>>>>
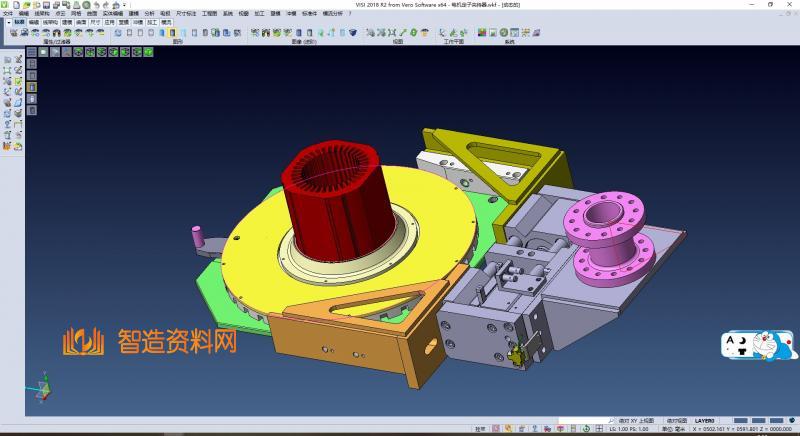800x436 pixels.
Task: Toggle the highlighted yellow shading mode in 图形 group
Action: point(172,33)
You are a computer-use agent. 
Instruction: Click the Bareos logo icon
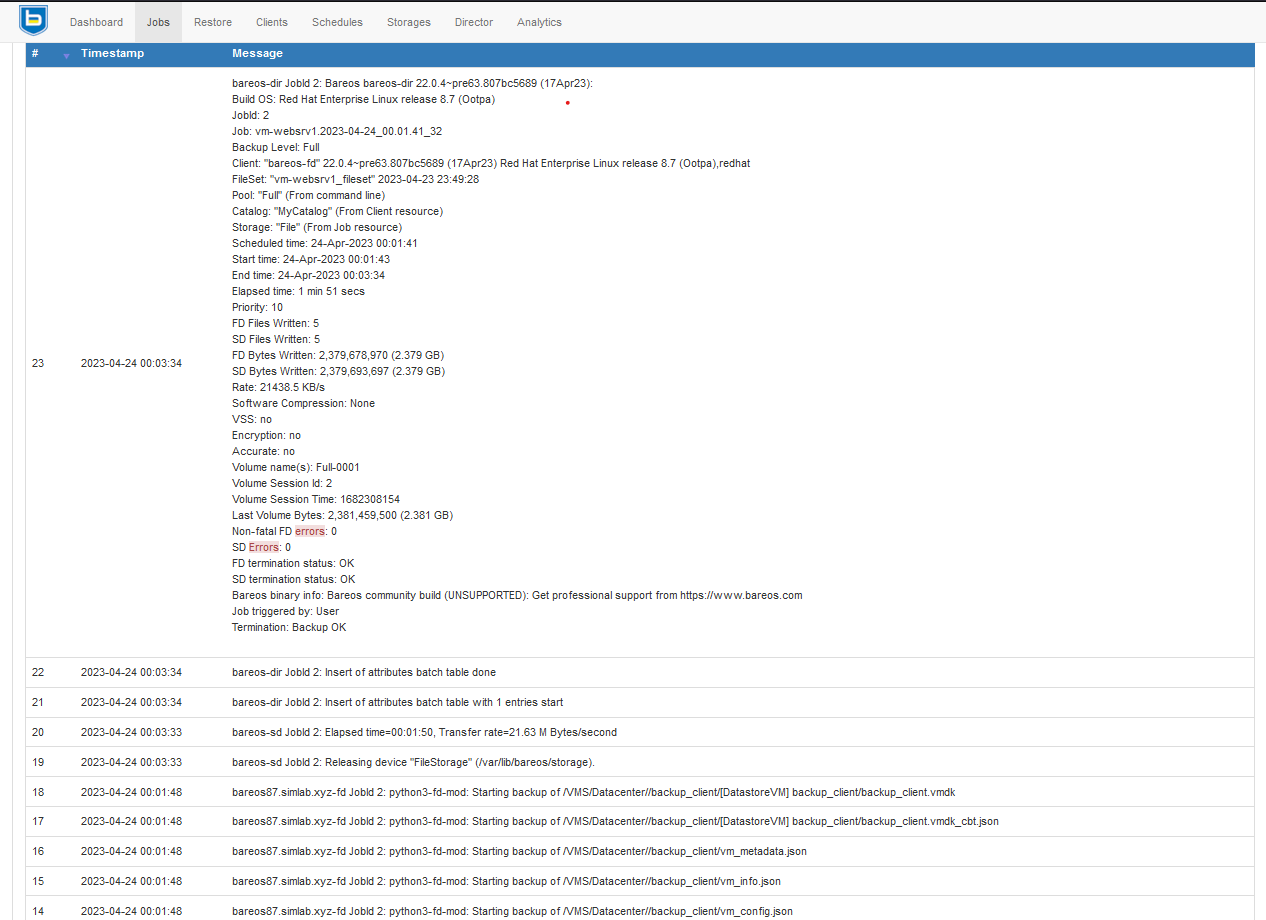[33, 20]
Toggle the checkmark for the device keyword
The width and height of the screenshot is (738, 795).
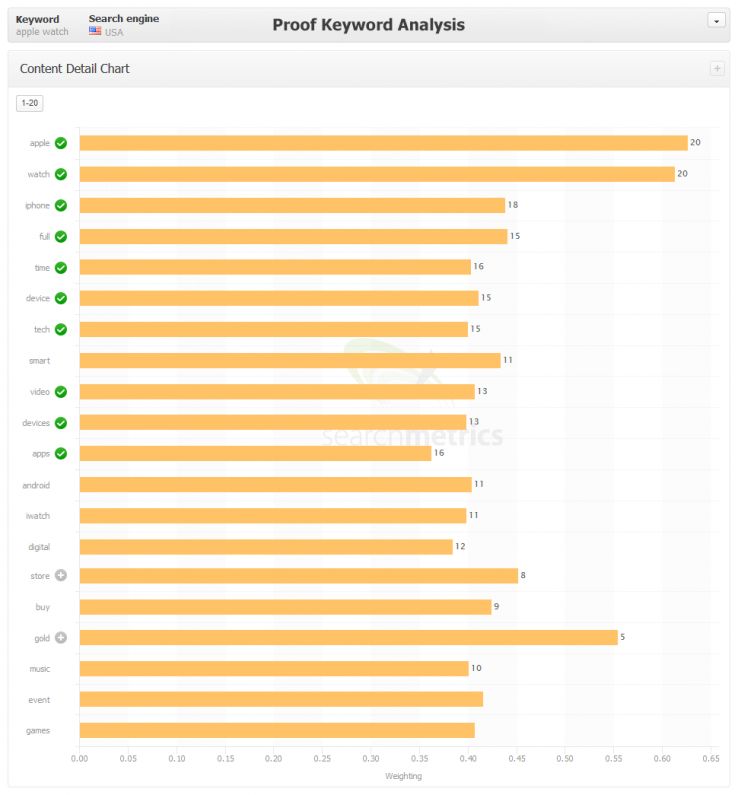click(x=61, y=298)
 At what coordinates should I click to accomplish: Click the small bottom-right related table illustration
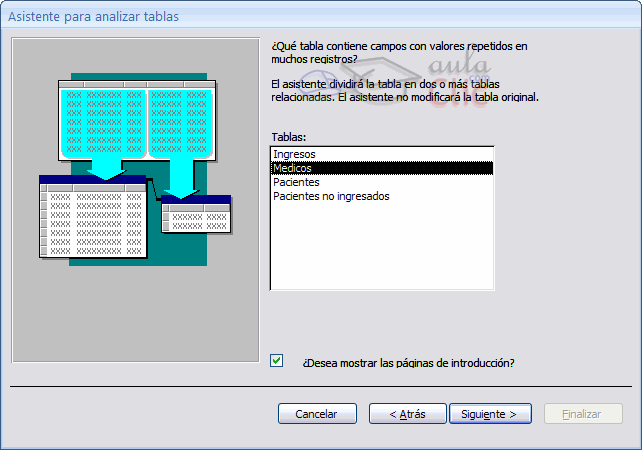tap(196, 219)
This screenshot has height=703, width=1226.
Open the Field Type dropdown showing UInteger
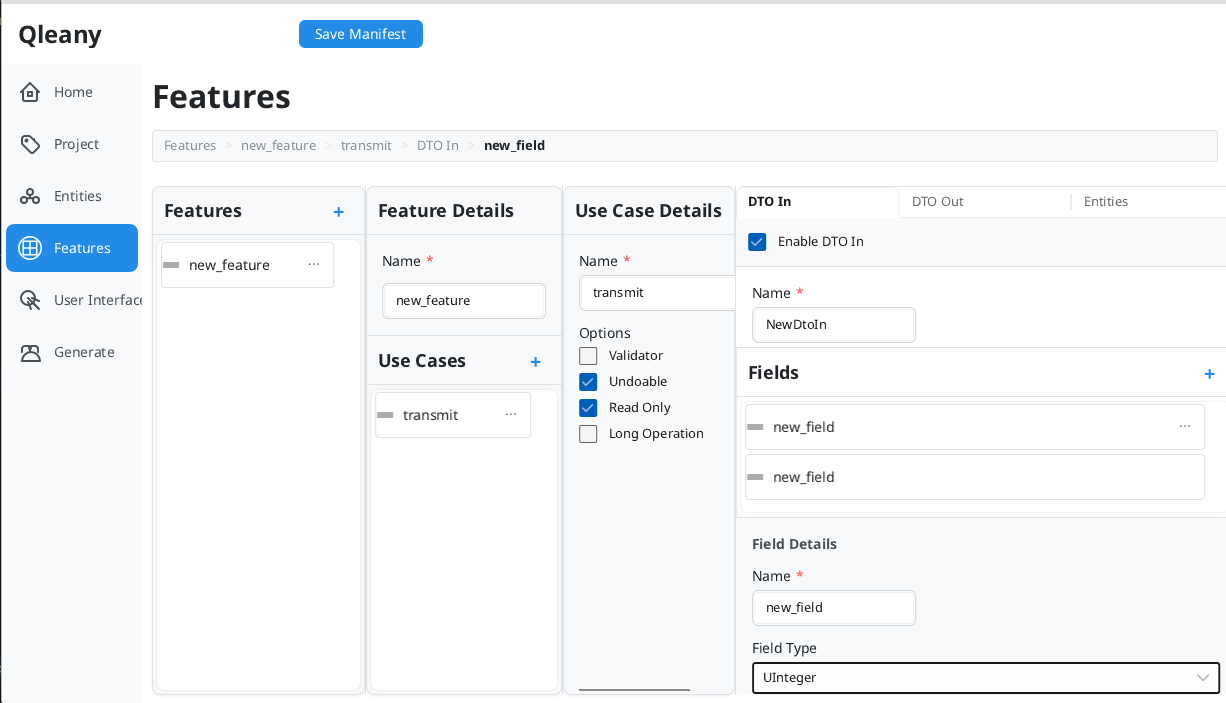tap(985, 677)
<<<<
>>>>
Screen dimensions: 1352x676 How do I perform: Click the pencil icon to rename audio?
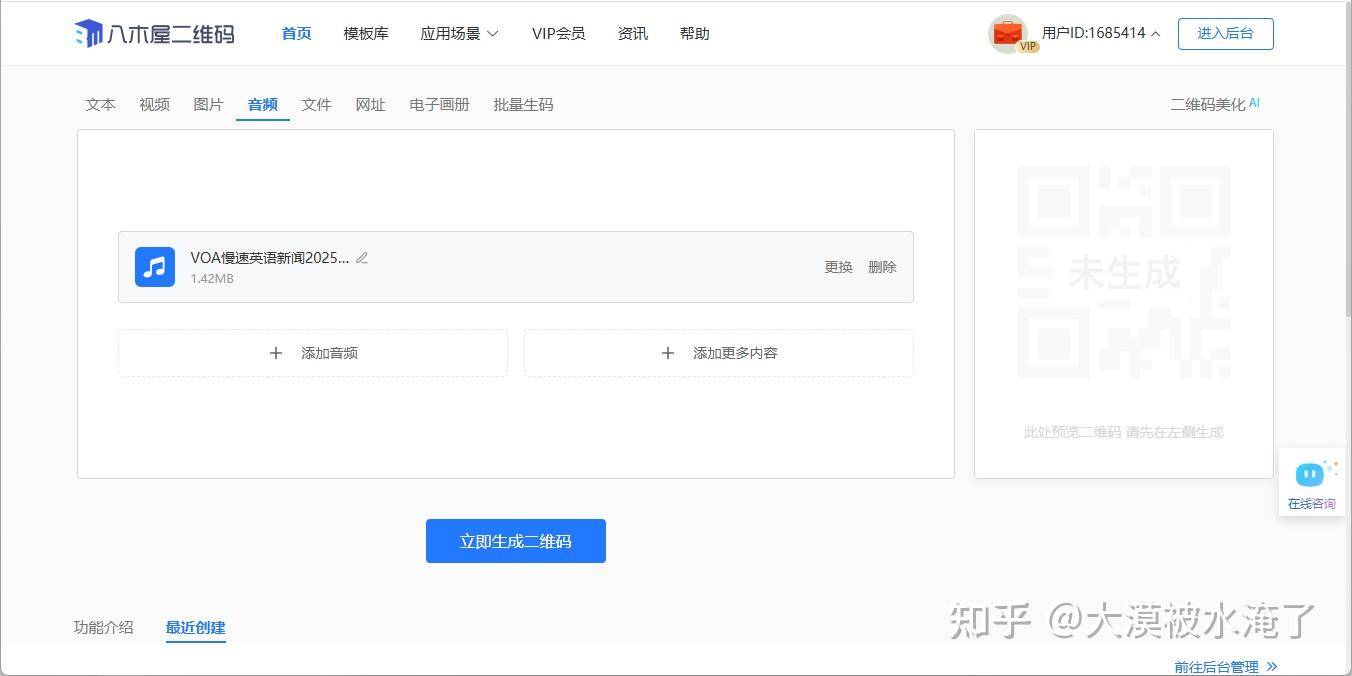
<<<<
Exercise directions → Among the entries above, take the lines from the one with "Instruction: Click the Bareos logo icon" through the one with "This screenshot has height=703, width=1226." and retype them exactly, leaving out the pictures.

Exercise answer →
Instruction: Click the Bareos logo icon
[33, 20]
Toggle the checkmark for the device keyword
The width and height of the screenshot is (738, 795).
click(x=61, y=298)
 At what coordinates should I click to accomplish: Click the small bottom-right related table illustration
tap(196, 219)
This screenshot has height=703, width=1226.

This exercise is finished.